:: Source data ::
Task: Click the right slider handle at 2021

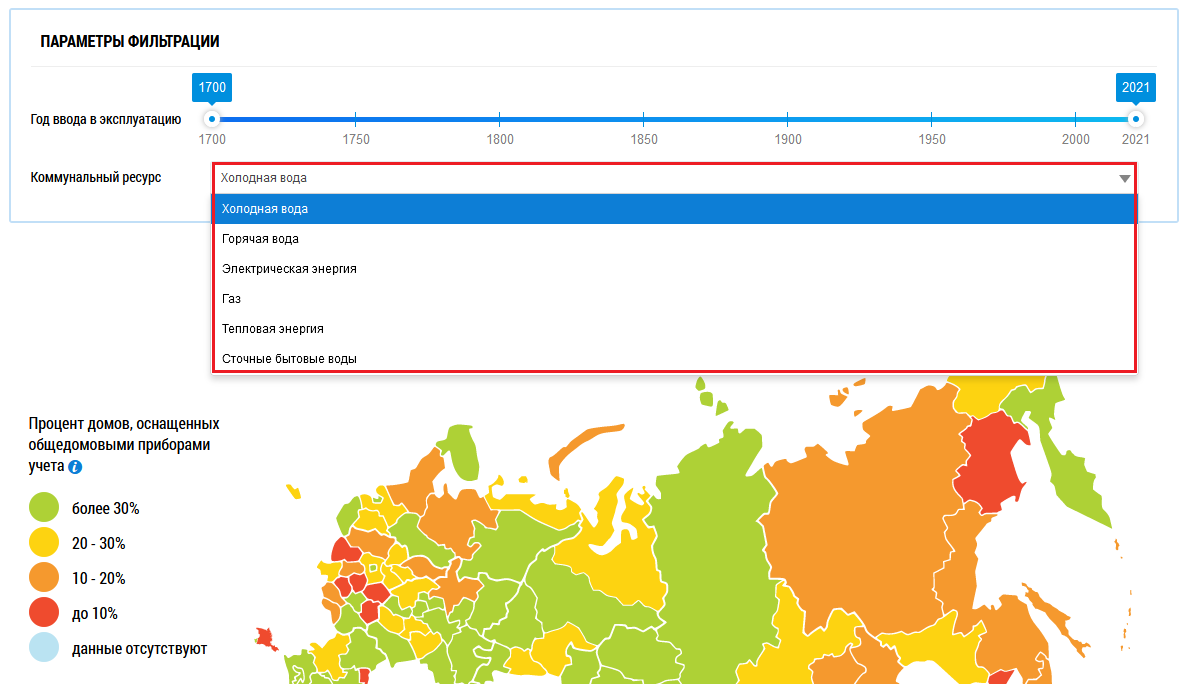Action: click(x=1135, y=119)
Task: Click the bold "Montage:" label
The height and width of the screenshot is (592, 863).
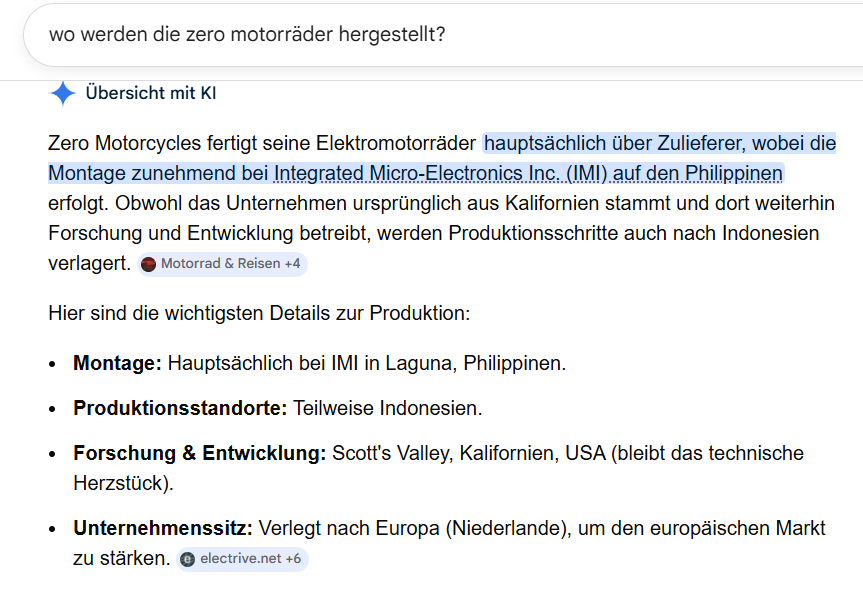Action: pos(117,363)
:::
:: Source data ::
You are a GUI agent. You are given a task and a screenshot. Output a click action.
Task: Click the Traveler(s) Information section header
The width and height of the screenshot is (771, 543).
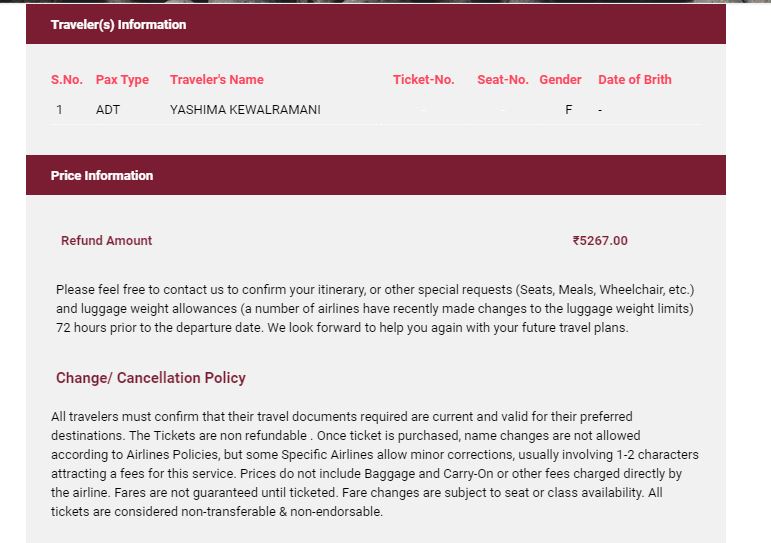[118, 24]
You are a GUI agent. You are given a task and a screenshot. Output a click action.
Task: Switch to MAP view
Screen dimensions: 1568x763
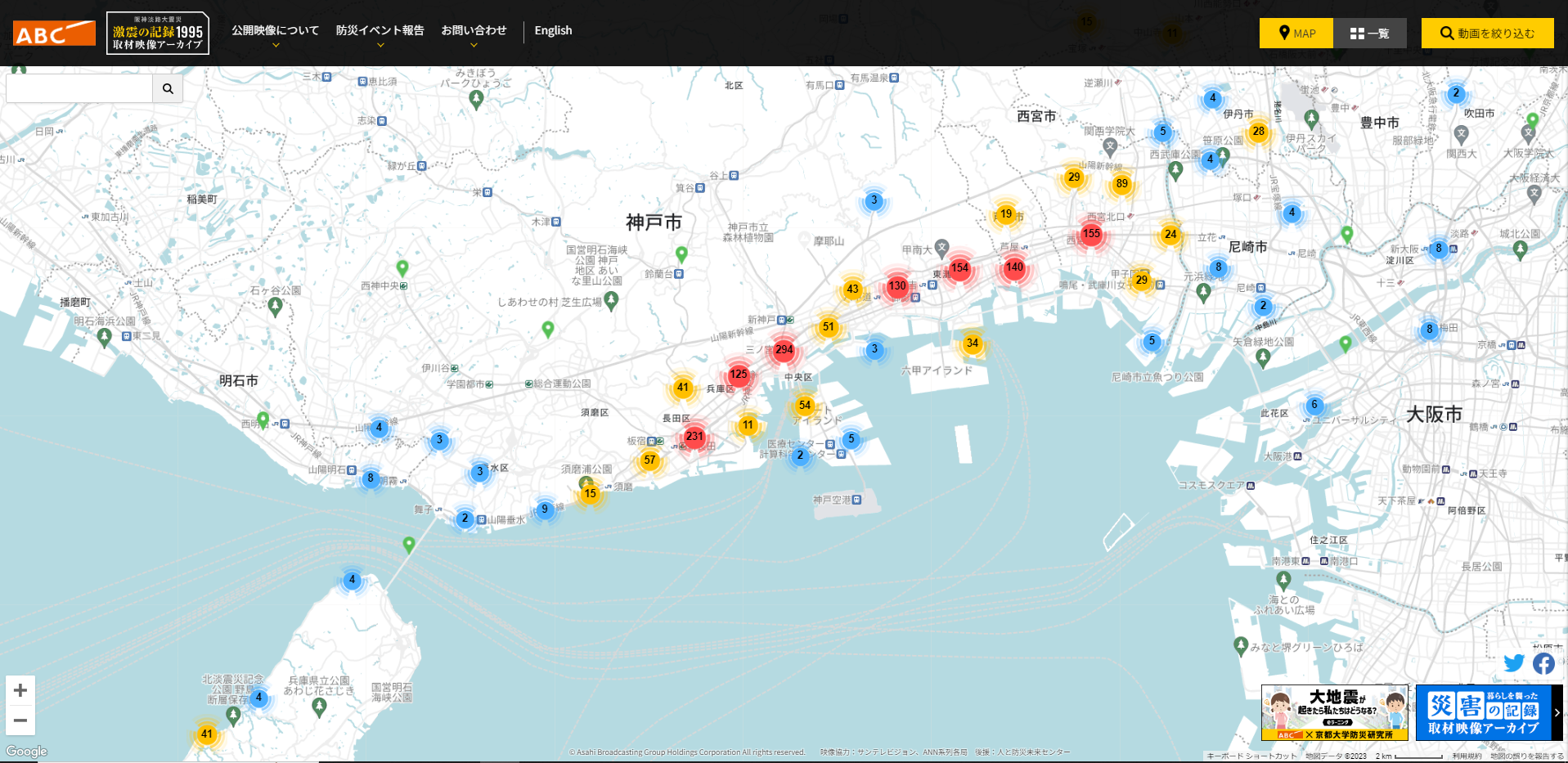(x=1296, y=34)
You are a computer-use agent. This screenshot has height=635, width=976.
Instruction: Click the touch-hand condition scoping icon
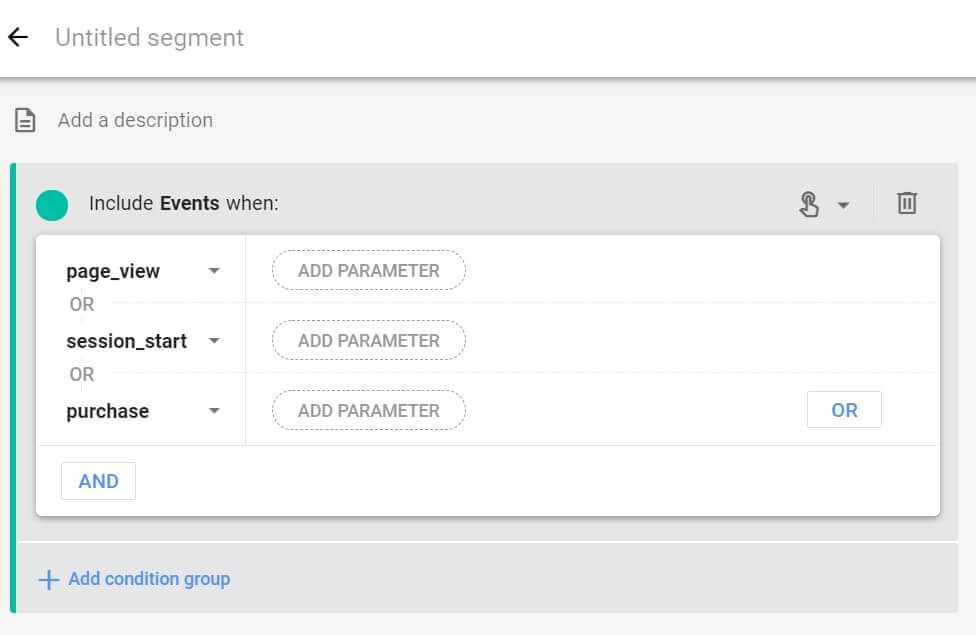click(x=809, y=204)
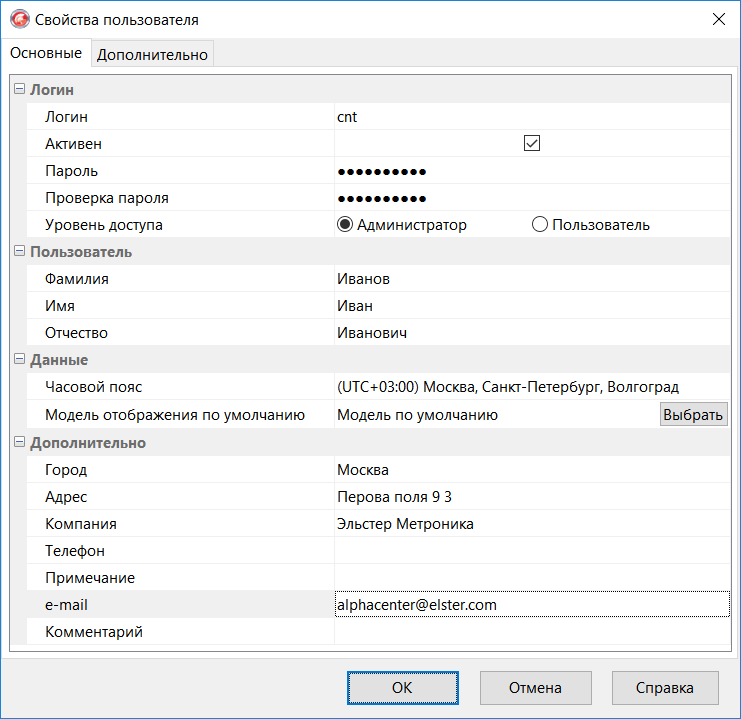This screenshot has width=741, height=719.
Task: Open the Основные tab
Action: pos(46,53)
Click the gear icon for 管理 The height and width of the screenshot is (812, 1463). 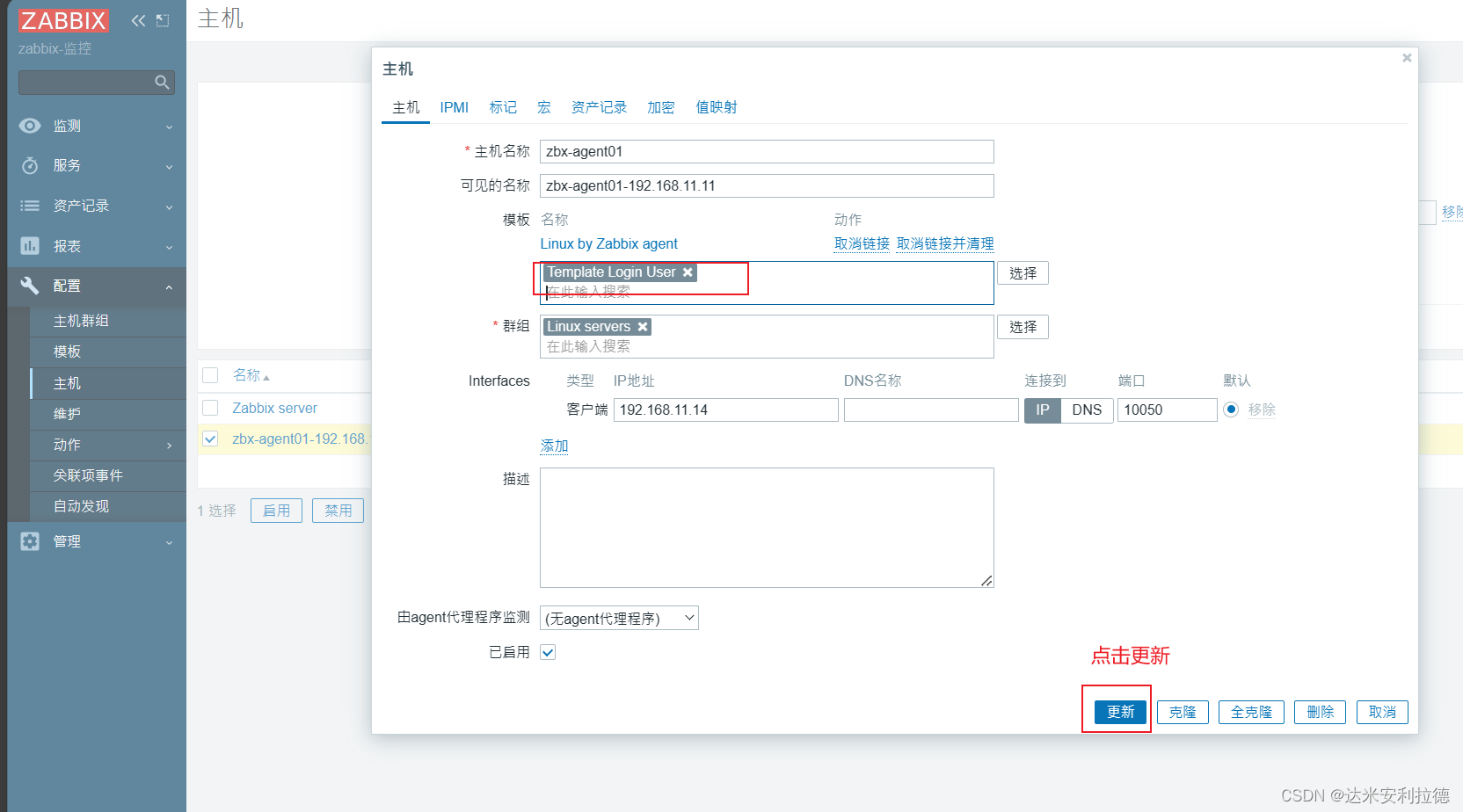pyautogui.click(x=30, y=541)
:::
:: Source data ::
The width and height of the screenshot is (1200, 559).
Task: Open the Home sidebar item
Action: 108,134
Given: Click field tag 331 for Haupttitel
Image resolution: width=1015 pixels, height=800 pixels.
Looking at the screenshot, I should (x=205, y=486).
:::
What is needed.
The answer must be the part of the records that opens with the line containing "Task: Click the Traveler(s)" and closes with the line containing "You are a computer-use", reproduced exactly, with no pictures.

Answer space.
Task: Click the Traveler(s) Information section header
The width and height of the screenshot is (771, 543).
[118, 24]
You are a GUI agent. You are given a task and a screenshot. Output a click action.
Task: Switch to MAP view
Screen dimensions: 1568x763
(x=1296, y=34)
You are a computer-use agent. This screenshot has height=635, width=976.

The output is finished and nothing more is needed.